EXTRACTED ENTRIES —
──────────

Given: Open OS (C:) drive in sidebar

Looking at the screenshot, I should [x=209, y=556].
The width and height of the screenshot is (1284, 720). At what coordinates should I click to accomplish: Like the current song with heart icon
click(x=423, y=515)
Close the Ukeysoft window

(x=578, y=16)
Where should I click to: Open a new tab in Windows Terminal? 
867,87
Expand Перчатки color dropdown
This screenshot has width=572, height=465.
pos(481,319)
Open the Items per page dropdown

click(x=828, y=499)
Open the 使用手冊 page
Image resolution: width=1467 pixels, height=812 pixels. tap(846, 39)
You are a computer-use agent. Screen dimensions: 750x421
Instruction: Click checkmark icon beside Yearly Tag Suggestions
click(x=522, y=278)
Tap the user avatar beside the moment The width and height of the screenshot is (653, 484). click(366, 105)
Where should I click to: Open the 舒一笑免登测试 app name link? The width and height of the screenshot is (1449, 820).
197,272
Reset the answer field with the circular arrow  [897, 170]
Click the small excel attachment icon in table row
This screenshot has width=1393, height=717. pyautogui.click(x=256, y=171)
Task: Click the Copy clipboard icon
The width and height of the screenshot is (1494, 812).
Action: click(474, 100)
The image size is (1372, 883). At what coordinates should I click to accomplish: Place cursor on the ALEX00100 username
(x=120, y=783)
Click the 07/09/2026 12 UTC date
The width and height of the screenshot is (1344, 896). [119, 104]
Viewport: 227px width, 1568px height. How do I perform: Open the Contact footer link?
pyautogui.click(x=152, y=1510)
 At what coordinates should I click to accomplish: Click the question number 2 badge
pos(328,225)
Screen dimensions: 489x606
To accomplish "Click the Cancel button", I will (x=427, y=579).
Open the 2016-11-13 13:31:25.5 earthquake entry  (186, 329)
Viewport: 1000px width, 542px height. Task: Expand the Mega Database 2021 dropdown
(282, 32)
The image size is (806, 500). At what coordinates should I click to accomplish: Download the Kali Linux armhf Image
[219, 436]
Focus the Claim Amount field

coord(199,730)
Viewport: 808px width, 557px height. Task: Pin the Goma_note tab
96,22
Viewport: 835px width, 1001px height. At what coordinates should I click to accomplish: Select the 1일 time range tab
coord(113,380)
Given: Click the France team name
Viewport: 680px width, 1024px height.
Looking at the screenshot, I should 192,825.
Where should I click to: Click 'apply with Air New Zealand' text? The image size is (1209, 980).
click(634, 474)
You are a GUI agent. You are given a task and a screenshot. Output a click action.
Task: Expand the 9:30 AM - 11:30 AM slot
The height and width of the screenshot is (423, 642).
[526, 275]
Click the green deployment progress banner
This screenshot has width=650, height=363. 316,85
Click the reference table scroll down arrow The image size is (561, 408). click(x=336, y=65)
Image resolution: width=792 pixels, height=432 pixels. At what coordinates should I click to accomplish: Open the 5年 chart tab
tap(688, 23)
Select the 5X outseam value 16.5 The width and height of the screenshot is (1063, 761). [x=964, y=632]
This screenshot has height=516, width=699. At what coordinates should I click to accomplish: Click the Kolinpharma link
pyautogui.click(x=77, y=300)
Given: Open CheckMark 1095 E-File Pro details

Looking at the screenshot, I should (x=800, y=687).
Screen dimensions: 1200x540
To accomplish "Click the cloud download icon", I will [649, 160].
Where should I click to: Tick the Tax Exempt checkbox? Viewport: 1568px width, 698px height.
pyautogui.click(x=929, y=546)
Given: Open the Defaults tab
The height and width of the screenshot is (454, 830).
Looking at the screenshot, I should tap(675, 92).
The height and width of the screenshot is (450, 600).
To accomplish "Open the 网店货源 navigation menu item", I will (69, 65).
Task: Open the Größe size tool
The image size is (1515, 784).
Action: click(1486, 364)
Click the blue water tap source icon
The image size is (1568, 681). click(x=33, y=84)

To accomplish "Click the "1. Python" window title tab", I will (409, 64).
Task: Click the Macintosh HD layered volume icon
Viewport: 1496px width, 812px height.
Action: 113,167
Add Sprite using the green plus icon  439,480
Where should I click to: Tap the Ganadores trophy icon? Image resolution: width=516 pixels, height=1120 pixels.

──────────

TASK ITEM — When you transcribe the listing, make each line match the original exactly.

WRITTEN RESPONSE —
Given: Open OS (C:) drive in sidebar

Looking at the screenshot, I should [x=209, y=556].
The width and height of the screenshot is (1284, 720). At what coordinates should I click to accomplish: Like the current song with heart icon
click(x=423, y=515)
Close the Ukeysoft window

(x=578, y=16)
Where should I click to: Open a new tab in Windows Terminal? 
867,87
Expand Перчатки color dropdown
This screenshot has width=572, height=465.
pos(481,319)
Open the Items per page dropdown

click(x=828, y=499)
Open the 使用手冊 page
Image resolution: width=1467 pixels, height=812 pixels. tap(846, 39)
You are a computer-use agent. Screen dimensions: 750x421
Instruction: Click checkmark icon beside Yearly Tag Suggestions
click(x=522, y=278)
Tap the user avatar beside the moment The width and height of the screenshot is (653, 484). click(366, 105)
Where should I click to: Open the 舒一笑免登测试 app name link? The width and height of the screenshot is (1449, 820).
197,272
Reset the answer field with the circular arrow  [897, 170]
Click the small excel attachment icon in table row
This screenshot has width=1393, height=717. pyautogui.click(x=256, y=171)
Task: Click the Copy clipboard icon
The width and height of the screenshot is (1494, 812).
Action: click(474, 100)
The image size is (1372, 883). At what coordinates should I click to accomplish: Place cursor on the ALEX00100 username
(x=120, y=783)
Click the 07/09/2026 12 UTC date
The width and height of the screenshot is (1344, 896). [119, 104]
Viewport: 227px width, 1568px height. How do I perform: Open the Contact footer link?
pyautogui.click(x=152, y=1510)
 At what coordinates should I click to accomplish: Click the question number 2 badge
pos(328,225)
Screen dimensions: 489x606
To accomplish "Click the Cancel button", I will (x=427, y=579).
Open the 2016-11-13 13:31:25.5 earthquake entry  (186, 329)
Viewport: 1000px width, 542px height. Task: Expand the Mega Database 2021 dropdown
(282, 32)
The image size is (806, 500). At what coordinates should I click to accomplish: Download the Kali Linux armhf Image
[219, 436]
Focus the Claim Amount field

coord(199,730)
Viewport: 808px width, 557px height. Task: Pin the Goma_note tab
96,22
Viewport: 835px width, 1001px height. At what coordinates should I click to accomplish: Select the 1일 time range tab
coord(113,380)
Given: Click the France team name
Viewport: 680px width, 1024px height.
Looking at the screenshot, I should 192,825.
Where should I click to: Click 'apply with Air New Zealand' text? The image size is (1209, 980).
click(634, 474)
You are a GUI agent. You are given a task and a screenshot. Output a click action.
Task: Expand the 9:30 AM - 11:30 AM slot
The height and width of the screenshot is (423, 642).
[526, 275]
Click the green deployment progress banner
This screenshot has width=650, height=363. 316,85
Click the reference table scroll down arrow The image size is (561, 408). click(x=336, y=65)
Image resolution: width=792 pixels, height=432 pixels. At what coordinates should I click to accomplish: Open the 5年 chart tab
tap(688, 23)
Select the 5X outseam value 16.5 The width and height of the screenshot is (1063, 761). [x=964, y=632]
This screenshot has height=516, width=699. At what coordinates should I click to accomplish: Click the Kolinpharma link
pyautogui.click(x=77, y=300)
Given: Open CheckMark 1095 E-File Pro details

Looking at the screenshot, I should (x=800, y=687).
Screen dimensions: 1200x540
To accomplish "Click the cloud download icon", I will [649, 160].
Where should I click to: Tick the Tax Exempt checkbox? Viewport: 1568px width, 698px height.
pyautogui.click(x=929, y=546)
Given: Open the Defaults tab
The height and width of the screenshot is (454, 830).
Looking at the screenshot, I should tap(675, 92).
The height and width of the screenshot is (450, 600).
To accomplish "Open the 网店货源 navigation menu item", I will (69, 65).
Task: Open the Größe size tool
The image size is (1515, 784).
Action: click(1486, 364)
Click the blue water tap source icon
The image size is (1568, 681). click(x=33, y=84)

To accomplish "Click the "1. Python" window title tab", I will (409, 64).
Task: Click the Macintosh HD layered volume icon
Viewport: 1496px width, 812px height.
Action: 113,167
Add Sprite using the green plus icon  439,480
Where should I click to: Tap the Ganadores trophy icon? Image resolution: width=516 pixels, height=1120 pixels.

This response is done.